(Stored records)
<<<<
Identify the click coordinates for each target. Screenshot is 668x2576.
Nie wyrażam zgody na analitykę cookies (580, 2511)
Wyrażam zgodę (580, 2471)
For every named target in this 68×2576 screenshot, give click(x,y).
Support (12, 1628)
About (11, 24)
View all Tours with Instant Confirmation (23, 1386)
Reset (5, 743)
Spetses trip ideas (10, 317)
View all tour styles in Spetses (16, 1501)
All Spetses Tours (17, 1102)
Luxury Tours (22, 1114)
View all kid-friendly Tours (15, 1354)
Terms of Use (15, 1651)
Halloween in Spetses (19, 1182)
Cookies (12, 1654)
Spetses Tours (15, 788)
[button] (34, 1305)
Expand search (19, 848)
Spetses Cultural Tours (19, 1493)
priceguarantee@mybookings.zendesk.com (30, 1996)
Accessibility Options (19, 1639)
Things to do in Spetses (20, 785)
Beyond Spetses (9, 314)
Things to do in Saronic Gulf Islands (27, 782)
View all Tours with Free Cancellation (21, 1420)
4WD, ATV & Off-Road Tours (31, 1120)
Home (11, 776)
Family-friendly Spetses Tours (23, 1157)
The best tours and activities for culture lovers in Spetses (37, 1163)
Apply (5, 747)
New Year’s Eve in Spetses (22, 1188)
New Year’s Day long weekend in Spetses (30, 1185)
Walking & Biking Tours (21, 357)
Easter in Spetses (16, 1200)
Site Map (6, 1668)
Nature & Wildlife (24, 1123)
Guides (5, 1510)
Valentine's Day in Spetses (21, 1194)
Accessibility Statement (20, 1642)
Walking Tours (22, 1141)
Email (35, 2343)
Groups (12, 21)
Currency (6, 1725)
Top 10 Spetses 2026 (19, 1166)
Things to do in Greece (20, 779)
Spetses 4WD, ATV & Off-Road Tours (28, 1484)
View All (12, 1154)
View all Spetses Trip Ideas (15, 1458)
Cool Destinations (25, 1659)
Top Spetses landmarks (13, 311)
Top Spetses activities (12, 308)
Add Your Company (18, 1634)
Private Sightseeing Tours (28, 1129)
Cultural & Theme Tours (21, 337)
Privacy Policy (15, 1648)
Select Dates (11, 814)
>>>>
Return every line from the entries that holds the string "target".

◆ Task solution:
Identify the click coordinates for each target. Screenshot is 668x2576.
For every named target in this 68×2576 screenshot, give click(x,y).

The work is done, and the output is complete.